* [Aim of the exercise]: For the text below on the Reformation and desacralization, decide whether each statement agrees with it, answering yes or no and quoting the deciding words exactly. 1. Luther desacralized the world on his own. 2. The Reformation did not fully disenchant the world. 3. Scribner claims that the Reformation in no sense brought about a desacralization of the world.

Scribner suggests that “the world of Luther and the Reformation was a world of highly charged sacrality, and that “Calvin and the reformed religion intensified to an even higher degree the cosmic struggle between the divine and the diabolical.”" [27] However, especially among the Reformed milieu, “transcendental spiritual truth could not be accessed through the mediation of the mundane physical world.”[28] It seems disingenuous for Scribner to posit that “the consequence [of the Reformation] was in no sense, a desacralization of the world.”[29] Bearing in mind the desecration of the Eucharist, rejection of Christian mysticism, and the overall repudiation of the supernatural’s ability to be reified in the natural world, how can Scribner make such a statement? Perhaps the Reformation did provoke eschatological and apocalyptic motifs as Scribner suggests, but he asserts unequivocally that desacralization was not a feature among the first or second generations of Protestant reform. Luther did not desacralize the world alone, but his protest catalyzed an undeniable desacralization of materiality, especially among Reformed Protestants. Walsham captures the repercussions of Protestantism’s estrangement between the spiritual and terrestrial realms, writing that it “systematized strands in the Western philosophical tradition in a way that had profound intellectual implications” throughout modernity. [30]The Reformation did not fully disenchant the world, but its redistribution of the sacred to the individual provided the epistemological blueprint for Enlightenment thinkers to morph sola scriptura into sola ratio.

* [Supplied material]:
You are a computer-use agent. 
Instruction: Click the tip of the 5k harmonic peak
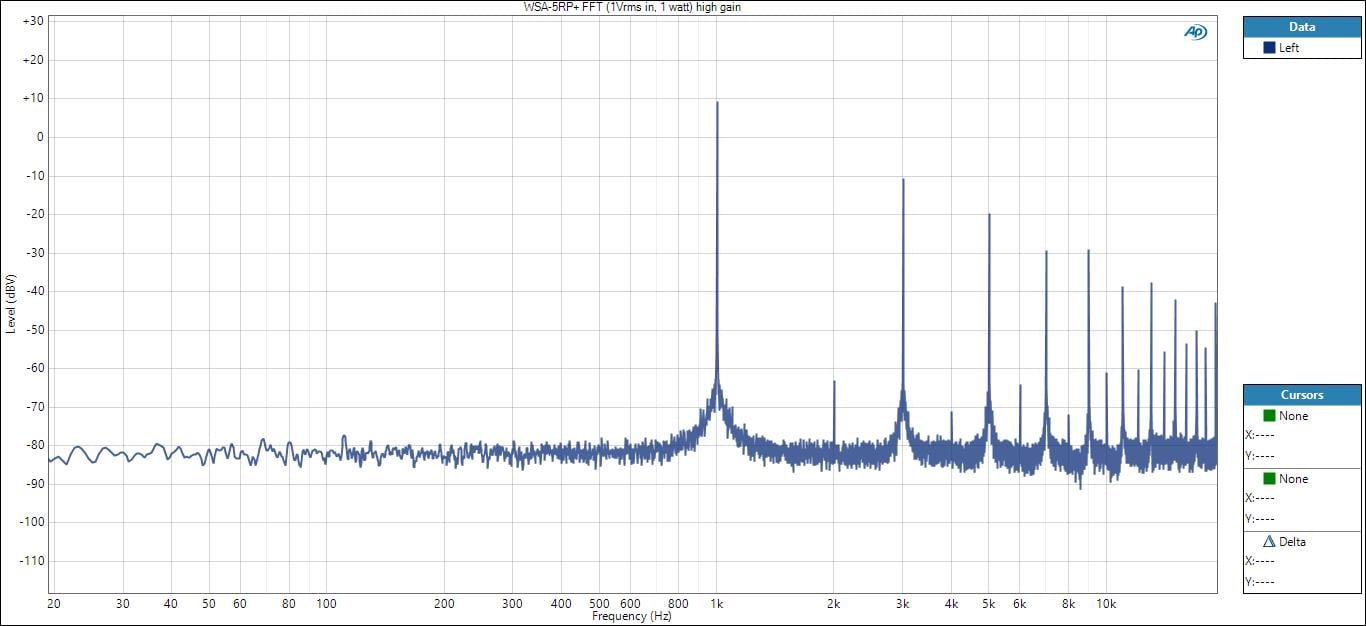[x=989, y=216]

* [Output for this exercise]:
1. No: "Luther did not desacralize the world alone"
2. Yes: "The Reformation did not fully disenchant the world"
3. Yes: "the consequence [of the Reformation] was in no sense, a desacralization of the world."